The burden of diabetes grows
by MIKE HOEFT:
Tim Moureau helps members of the Oneida Tribe of Indians manage their diabetes.
And he has a lot of work. Diabetics account for about 2,000 of the 10,000 active users of the Oneida Community Health Center, and there are probably a thousand more who haven’t been undiagnosed.
“I’ve not met one family that hasn’t been affected by diabetes,” said Moureau, who added that the center’s prevention program aims to dispel the notion that diabetes is inevitable.
Native Americans and Alaska natives are 2.2 times more likely to have diabetes than non-Hispanic whites, according to the American Diabetes Association. In one Arizona tribe, half the population is believed to be diabetic.
Diabetes is the inability of the body to process the hormone insulin, which regulates blood sugar.
The problem is not limited to Indian Country. The burden of diabetes is weighing heavier across the state, according to the most recent data on the disease in Wisconsin.
The cases of diabetes rose 27 percent in the state between 2003 and 2006, according to a report released in 2008 called the Burden of Diabetes in Wisconsin. It was created by the Wisconsin Diabetes Prevention and Control Program of the state Department of Health and Family Services, National Kidney Foundation of Wisconsin and the Wisconsin Lions Foundation.
The number of diabetes-related hospitalizations rose 11 percent during that time, and costs of those hospitalizations climbed 48 percent, the report said.
Beverly Malzahn, 65, of Green Bay, was diagnosed as diabetic in July 2003 after she had a reaction to high blood-sugar levels during a trip to the grocery store.

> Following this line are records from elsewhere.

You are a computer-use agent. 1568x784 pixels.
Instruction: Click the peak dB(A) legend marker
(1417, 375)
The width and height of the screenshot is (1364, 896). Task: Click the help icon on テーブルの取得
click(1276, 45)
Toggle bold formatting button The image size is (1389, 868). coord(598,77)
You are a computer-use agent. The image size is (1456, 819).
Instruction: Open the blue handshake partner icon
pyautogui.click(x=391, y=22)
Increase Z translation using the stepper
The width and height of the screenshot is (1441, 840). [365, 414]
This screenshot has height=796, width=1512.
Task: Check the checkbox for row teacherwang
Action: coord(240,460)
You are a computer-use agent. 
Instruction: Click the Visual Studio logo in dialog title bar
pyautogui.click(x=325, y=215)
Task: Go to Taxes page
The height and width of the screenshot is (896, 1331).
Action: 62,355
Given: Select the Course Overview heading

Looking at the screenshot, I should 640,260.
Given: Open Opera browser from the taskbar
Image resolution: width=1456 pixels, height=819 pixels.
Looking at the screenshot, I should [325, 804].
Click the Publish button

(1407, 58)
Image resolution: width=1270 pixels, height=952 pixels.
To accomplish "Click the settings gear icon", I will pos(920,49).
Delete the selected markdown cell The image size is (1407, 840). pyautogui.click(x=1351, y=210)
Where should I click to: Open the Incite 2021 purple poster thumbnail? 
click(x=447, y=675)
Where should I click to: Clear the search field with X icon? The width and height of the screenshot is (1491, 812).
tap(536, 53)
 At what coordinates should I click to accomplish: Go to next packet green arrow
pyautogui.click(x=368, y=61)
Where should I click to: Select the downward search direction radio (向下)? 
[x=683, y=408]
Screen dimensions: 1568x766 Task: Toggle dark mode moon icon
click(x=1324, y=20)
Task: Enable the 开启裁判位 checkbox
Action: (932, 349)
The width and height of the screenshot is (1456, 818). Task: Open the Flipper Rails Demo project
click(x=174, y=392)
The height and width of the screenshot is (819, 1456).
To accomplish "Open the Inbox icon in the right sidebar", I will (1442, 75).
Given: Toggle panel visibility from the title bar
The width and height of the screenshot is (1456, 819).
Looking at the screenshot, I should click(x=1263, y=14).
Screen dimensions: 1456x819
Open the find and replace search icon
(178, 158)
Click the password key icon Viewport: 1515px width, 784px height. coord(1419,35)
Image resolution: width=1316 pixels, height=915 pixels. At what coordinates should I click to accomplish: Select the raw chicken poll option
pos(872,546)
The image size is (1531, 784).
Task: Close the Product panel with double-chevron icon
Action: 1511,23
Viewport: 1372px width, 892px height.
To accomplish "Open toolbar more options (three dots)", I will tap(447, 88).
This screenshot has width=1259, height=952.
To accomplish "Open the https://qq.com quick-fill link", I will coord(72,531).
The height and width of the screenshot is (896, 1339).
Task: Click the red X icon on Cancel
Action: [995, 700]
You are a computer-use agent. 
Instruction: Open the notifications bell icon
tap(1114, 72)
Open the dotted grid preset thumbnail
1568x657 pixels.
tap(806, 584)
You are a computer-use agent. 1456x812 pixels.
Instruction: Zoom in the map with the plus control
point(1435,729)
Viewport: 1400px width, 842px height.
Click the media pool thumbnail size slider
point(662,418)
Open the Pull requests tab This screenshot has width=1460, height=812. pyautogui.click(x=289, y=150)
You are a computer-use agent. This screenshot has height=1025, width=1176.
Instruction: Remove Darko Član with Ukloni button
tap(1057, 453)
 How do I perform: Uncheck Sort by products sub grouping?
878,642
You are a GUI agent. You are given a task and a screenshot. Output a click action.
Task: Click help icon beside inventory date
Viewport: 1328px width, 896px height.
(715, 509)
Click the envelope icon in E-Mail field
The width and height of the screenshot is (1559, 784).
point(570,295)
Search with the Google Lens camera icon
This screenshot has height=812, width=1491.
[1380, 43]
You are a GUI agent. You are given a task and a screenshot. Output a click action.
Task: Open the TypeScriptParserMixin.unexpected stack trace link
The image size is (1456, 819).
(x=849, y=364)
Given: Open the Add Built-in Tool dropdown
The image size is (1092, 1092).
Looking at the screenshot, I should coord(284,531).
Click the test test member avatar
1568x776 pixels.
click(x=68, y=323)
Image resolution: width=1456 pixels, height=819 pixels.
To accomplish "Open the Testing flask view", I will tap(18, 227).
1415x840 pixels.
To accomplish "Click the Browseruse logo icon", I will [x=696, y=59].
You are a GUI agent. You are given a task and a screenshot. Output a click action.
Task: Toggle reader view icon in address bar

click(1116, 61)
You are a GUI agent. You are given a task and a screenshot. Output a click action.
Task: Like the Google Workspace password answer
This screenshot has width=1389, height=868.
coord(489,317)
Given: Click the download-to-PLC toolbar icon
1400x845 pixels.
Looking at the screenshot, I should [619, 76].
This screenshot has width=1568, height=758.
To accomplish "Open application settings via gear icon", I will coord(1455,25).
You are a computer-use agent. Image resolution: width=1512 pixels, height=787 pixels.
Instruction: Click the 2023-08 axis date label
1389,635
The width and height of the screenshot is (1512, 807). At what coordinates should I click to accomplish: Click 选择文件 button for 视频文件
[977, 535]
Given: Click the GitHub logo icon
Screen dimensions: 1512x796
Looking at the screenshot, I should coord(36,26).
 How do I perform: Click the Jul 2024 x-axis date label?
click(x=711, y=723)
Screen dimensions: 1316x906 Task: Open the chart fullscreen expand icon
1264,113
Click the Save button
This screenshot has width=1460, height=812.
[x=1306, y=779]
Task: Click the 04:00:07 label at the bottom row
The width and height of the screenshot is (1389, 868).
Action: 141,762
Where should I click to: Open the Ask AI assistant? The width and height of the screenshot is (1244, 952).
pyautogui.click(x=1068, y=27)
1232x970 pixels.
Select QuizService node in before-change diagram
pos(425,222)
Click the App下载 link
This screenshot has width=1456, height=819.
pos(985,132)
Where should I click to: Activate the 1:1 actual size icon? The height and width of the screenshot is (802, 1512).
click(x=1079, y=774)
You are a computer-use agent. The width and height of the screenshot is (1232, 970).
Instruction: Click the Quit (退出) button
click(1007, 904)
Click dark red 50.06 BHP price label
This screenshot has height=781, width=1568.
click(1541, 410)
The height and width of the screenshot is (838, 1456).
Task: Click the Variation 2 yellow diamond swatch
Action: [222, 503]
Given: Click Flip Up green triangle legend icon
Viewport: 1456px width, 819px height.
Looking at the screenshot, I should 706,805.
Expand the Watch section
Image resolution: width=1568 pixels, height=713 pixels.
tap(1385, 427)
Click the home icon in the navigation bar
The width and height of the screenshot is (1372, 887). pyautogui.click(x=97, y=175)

Her physician and nurses worked with her on taking medications, dieting and starting an exercise program.
After just 1½ months, she was taken off all medication. She lost 60 pounds in a year.
“No meds, just diet and exercise,” Malzahn said. “They had to put me on the right path first.”
Malzahn said she eats sugar-free foods; she’ll go off her diet once in a while and splurge on a perch fry, but then it’s back on again.
“Nowadays, there are so many wonderful foods for diabetics,” she said.
Most people with diabetes have risk factors such as high blood pressure and cholesterol that increase chances for heart disease and stroke. More than 65 percent of people with diabetes die from heart disease or stroke earlier in life, according to the association.
The state report shows diabetes accounts for between 12 percent and 16 percent of hospitalizations in Northeastern Wisconsin, but 22 percent of all hospitalizations in Menominee County, which is largely contiguous with the Menominee Indian Reservation.
About one in 10 people in Menominee County have diabetes. Among adults older than 50 the rate of diabetes is nearly 50 percent, according to the Menominee Tribal Clinic. The clinic is trying to lower the risk of diabetes by promoting a healthy lifestyle.
The National Institute for Diabetes and Digestive and Kidney Diseases has what it calls the “thrifty gene” theory. It proposes that blacks, Hispanics, Asians and Native Americans have a gene that enabled their ancestors to use food more efficiently during “feast and famine” cycles. Because there are fewer such cycles today, it causes certain populations to be more susceptible to obesity and to developing Type 2 diabetes.
Dale Webster, of Oneida, didn’t know he was diabetic until he felt a loss of strength in 2005. Blood work confirmed he had the disease.
Moureau helped Webster get his blood pressure down through medication, diet and exercise. Webster suffered a mild stroke in 2006, but has recovered and now is diligent about eating healthy and walking often.
“I’m back to golfing,” said Webster, 60, who said he lost between 12 and 14 pounds. “If you take care of yourself, you can live a normal life.”
Cindy Pelnar, registered dietitian and certified diabetes educator at St. Mary’s Hospital in Green Bay, said diabetics need to make lifestyle changes before it’s too late.
“We could be preventing a lot of these problems if people learned about exercise, weight management and diet,” she said. “By exercising and losing 5 to 10 percent of body weight, a person greatly decreases chances of the disease progressing.”
Reducing food portions is an easy step, said Georgia Fool Bull of Oneida.
“In this super size world, it’s not just what we eat, but that we eat too much. It crosses all ethnicities,” said Leah Ludlum of the Wisconsin Diabetes Prevention and Control Program.